* [TASK INPUT]
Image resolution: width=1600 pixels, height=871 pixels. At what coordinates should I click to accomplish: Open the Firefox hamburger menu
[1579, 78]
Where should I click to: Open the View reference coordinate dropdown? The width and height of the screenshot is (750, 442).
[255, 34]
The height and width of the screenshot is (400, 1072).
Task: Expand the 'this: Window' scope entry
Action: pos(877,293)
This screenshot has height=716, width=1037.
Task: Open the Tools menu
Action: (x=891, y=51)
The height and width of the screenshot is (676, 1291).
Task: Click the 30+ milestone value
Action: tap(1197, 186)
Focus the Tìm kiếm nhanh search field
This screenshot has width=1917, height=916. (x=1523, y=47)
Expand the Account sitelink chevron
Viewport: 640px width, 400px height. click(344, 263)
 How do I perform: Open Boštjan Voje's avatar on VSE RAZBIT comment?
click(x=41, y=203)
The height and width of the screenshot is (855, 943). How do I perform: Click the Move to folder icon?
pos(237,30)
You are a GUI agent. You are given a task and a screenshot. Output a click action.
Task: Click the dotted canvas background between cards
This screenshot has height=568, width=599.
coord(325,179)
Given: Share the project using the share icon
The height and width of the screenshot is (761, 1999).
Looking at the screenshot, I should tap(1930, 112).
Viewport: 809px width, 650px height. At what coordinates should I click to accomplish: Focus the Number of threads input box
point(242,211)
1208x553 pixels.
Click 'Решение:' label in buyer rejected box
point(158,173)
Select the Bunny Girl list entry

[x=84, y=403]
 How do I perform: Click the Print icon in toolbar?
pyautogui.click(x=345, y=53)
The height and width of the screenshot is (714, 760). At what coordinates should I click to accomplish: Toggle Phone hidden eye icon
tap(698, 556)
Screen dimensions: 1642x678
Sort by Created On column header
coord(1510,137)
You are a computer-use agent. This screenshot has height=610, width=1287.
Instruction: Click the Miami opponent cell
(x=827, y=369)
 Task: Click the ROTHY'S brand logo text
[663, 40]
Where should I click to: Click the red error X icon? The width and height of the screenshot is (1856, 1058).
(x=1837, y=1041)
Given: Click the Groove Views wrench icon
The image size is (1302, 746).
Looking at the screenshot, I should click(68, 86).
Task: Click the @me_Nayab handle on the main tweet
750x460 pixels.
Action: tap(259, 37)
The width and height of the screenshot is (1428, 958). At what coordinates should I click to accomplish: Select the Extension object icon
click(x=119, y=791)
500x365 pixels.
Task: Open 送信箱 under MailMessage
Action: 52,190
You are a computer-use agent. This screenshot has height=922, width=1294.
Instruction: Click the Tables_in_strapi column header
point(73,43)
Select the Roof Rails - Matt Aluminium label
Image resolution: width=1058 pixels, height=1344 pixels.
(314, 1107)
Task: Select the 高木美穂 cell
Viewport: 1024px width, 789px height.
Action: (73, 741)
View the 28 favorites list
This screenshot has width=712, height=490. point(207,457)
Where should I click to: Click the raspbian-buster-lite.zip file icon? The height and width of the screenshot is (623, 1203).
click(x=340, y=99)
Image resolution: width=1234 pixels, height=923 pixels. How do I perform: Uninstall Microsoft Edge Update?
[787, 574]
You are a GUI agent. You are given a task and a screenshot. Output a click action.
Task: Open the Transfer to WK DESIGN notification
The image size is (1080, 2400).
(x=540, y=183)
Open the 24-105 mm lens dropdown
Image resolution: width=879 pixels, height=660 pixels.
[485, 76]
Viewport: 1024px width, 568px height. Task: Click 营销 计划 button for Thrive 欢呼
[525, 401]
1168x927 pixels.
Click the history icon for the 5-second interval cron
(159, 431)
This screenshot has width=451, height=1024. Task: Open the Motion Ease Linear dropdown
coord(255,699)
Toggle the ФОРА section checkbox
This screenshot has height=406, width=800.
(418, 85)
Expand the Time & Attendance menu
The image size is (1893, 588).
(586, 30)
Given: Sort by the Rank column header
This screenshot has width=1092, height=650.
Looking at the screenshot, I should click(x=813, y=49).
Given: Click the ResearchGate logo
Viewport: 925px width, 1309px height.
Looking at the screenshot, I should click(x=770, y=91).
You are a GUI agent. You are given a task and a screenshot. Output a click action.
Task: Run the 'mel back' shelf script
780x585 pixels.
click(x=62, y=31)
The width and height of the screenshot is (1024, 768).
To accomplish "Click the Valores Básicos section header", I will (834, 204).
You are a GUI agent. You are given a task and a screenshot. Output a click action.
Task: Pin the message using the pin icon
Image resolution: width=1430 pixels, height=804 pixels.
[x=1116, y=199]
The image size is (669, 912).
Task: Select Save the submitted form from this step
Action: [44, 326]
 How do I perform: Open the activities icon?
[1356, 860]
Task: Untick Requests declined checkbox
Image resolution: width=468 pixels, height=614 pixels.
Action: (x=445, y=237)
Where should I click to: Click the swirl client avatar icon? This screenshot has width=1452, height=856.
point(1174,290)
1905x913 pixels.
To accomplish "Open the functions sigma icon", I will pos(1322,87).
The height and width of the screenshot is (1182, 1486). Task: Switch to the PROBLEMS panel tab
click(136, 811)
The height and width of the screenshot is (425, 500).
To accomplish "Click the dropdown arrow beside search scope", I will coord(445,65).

* [WHAT YOU WILL DO] Only lines of the material that contain the word "computer" belong in the answer; copy each one.

* [ANSWER AREA]
You are a computer-use agent. This screenshot has height=610, width=1287.
You are a computer-use agent. This screenshot has height=922, width=1294.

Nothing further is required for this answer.